If the chain makes a rattling noise for weeks, then the car has a check engine light with a variable timing fault code, then the car starts to run rough and lack power, and then finally quits a month later, then it’s not a safety issue. It’s a driver issue.
@Mink–Could you elaborate please?
Jukes haven’t been on the market for that long a period of time, so if timing chains on this model are already failing, I think that the veterans of this forum would like to know the details.
Did your timing chain break?
How many miles were on the odometer at that point?
Were there tell-tale rattling noises prior to the break, and–if so–how long after you began hearing those noises did the chain break?
“Nissan is set to announce a voluntary recall of the 2011 to 2013 Juke due to a fault with the timing chain. 104,439 units are affected by this recall. The timing chain in some Jukes could deteriorate over time, leading to a warning light in the instrument cluster. In extreme cases, the chain could snap.Owners of affected vehicles are being notified, and will need to report to their local dealership. The free repairs will replace the timing chain, chain guides and crank sprocket.”

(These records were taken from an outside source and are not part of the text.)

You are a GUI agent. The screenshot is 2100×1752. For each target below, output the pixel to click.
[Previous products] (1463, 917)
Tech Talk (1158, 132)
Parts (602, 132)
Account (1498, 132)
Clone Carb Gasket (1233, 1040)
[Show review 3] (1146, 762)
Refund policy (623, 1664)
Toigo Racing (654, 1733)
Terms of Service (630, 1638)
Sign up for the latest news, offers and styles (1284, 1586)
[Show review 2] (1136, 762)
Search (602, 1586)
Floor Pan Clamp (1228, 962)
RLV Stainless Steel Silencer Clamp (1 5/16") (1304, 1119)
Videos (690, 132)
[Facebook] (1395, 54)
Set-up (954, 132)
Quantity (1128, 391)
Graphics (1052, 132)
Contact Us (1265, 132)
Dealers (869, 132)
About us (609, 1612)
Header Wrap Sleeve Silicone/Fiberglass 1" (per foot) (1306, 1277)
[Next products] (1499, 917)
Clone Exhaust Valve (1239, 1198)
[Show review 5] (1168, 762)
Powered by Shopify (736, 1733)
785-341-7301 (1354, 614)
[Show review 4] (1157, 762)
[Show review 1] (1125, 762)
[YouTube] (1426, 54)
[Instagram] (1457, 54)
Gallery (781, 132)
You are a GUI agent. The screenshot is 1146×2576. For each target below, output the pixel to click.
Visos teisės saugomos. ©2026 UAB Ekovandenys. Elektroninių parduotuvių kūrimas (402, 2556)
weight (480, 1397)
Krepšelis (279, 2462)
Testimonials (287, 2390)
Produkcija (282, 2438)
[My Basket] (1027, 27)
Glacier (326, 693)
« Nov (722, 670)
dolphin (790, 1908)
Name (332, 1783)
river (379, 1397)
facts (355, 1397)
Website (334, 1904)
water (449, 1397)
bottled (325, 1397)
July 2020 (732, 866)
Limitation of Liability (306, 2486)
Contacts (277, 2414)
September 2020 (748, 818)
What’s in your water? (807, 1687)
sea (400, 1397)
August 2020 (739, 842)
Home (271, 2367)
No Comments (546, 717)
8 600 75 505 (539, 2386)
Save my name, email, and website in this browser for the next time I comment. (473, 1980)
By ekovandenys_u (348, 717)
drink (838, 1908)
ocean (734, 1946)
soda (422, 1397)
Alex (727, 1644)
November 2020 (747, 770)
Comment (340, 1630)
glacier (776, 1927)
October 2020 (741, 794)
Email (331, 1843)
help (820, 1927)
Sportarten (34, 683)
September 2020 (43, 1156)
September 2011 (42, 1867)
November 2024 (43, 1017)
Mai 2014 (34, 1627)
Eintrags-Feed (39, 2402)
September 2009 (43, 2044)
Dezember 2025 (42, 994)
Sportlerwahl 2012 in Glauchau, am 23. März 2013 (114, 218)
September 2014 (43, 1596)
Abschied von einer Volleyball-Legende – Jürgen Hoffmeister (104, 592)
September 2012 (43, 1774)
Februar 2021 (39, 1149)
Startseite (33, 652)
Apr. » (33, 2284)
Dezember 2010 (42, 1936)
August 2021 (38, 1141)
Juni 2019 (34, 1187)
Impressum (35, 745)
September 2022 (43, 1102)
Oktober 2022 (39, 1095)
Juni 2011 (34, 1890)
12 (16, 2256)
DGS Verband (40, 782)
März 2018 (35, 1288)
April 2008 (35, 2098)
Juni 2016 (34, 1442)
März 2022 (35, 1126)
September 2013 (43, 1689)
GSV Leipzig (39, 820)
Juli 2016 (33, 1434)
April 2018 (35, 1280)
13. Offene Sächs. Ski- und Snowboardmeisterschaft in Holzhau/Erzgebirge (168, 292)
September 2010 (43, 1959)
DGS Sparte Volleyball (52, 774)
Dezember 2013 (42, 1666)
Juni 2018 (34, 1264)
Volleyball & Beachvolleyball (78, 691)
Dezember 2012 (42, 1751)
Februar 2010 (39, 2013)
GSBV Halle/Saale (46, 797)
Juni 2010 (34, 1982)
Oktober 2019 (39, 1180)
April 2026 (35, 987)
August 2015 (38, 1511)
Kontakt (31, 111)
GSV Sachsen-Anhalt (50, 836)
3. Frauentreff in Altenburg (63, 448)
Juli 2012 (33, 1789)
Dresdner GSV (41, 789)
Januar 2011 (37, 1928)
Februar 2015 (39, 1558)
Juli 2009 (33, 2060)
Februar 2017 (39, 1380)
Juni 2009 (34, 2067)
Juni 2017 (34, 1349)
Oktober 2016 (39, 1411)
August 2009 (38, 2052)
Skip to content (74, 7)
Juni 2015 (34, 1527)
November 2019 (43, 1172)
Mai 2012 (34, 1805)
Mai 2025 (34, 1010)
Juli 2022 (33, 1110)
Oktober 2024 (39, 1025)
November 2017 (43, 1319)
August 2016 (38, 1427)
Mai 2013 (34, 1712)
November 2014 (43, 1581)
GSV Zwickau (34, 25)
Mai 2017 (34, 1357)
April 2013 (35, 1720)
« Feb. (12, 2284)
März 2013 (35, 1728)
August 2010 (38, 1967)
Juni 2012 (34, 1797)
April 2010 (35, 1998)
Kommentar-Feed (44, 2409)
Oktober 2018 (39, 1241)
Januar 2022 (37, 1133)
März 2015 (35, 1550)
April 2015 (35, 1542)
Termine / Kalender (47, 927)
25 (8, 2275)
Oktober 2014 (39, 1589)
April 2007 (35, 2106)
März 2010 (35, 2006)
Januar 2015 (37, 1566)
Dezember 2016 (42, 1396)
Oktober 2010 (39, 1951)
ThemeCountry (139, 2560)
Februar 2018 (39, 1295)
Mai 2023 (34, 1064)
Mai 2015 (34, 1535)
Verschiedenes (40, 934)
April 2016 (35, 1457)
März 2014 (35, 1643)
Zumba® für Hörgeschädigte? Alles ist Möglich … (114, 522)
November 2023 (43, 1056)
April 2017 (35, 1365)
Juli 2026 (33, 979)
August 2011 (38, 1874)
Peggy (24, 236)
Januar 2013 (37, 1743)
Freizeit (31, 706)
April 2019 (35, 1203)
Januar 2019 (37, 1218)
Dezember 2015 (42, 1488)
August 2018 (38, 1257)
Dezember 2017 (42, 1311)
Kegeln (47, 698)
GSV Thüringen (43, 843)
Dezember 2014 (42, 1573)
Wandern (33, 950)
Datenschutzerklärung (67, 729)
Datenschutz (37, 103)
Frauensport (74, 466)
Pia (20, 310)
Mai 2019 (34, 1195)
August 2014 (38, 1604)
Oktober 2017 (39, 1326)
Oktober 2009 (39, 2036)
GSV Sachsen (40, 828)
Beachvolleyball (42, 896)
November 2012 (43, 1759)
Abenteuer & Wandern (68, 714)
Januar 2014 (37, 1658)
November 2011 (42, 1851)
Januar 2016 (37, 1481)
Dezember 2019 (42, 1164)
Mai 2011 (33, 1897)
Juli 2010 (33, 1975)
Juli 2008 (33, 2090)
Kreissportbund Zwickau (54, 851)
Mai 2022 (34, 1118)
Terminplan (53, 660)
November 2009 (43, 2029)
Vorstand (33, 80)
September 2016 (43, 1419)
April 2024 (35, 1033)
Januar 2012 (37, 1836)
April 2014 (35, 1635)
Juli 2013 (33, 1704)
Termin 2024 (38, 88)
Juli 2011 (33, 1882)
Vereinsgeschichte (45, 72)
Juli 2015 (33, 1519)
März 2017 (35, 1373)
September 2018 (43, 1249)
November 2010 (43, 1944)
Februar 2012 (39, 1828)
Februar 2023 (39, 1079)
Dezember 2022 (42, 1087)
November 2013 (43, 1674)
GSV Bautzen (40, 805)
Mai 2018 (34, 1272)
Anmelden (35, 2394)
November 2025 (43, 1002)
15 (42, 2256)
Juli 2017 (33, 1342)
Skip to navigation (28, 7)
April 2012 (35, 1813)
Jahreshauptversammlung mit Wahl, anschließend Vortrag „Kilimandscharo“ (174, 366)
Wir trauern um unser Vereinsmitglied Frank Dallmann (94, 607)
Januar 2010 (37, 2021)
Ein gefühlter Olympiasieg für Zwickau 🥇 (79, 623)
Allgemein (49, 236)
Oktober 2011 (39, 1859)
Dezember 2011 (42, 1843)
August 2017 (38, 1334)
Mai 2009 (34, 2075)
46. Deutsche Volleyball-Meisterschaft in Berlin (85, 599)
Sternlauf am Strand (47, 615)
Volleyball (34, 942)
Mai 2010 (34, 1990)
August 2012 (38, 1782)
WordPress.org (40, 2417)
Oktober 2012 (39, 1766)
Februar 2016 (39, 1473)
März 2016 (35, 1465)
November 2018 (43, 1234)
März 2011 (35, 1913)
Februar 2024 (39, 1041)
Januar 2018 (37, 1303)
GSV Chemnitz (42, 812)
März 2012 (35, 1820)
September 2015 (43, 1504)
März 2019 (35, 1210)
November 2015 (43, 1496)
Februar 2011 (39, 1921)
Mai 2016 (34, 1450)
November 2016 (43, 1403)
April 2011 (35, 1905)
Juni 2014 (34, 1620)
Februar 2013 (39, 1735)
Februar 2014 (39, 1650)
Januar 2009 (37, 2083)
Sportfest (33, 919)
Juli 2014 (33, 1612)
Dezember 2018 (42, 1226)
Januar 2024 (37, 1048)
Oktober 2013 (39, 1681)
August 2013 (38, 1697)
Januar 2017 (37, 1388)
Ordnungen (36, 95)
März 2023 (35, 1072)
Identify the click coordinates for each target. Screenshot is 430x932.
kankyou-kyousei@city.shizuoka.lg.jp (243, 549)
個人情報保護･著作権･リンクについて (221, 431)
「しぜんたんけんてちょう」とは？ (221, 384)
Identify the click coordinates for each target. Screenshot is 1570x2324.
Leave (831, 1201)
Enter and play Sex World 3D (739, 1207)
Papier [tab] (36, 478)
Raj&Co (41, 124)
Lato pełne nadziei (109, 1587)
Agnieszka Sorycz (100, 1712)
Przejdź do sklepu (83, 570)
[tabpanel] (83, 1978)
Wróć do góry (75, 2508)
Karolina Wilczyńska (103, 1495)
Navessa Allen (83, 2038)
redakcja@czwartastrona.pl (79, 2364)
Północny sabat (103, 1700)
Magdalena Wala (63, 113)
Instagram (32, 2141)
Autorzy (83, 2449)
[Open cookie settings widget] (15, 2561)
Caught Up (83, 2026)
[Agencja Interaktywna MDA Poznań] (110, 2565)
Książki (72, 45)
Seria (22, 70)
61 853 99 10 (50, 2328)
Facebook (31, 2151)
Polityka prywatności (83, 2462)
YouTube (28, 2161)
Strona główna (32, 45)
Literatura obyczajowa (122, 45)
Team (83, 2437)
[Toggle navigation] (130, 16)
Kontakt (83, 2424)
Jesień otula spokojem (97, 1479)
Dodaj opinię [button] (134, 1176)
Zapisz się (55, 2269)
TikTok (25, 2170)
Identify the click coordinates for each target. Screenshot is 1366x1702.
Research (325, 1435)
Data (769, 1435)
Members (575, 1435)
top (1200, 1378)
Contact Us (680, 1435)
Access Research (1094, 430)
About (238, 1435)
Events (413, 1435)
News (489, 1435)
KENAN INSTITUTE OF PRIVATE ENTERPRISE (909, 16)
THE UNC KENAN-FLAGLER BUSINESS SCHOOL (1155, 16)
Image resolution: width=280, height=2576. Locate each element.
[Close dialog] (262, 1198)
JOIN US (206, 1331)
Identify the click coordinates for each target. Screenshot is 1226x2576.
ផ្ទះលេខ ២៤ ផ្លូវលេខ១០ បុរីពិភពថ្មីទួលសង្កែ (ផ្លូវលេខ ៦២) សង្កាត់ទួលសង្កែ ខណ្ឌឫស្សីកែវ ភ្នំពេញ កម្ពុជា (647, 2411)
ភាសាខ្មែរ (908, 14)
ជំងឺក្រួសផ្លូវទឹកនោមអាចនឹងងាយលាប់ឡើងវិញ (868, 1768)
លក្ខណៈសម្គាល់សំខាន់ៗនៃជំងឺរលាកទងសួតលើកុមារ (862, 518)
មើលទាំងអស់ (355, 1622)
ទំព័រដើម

Are you interested in calling it a “Safety Recall” so you can get the lawyers involved?
Nissan may not have gotten around to it yet. I think they will though. In 2011, 16 of the 17 complaints to NHTSA for the Juke engine were a broken timing chain. If you are not reimbursed for the work now, I think you will be in the future. Note that the dealer cannot pay for the problem if the manufacturer refuses to. BTW, what year is your Juke and how many miles on it?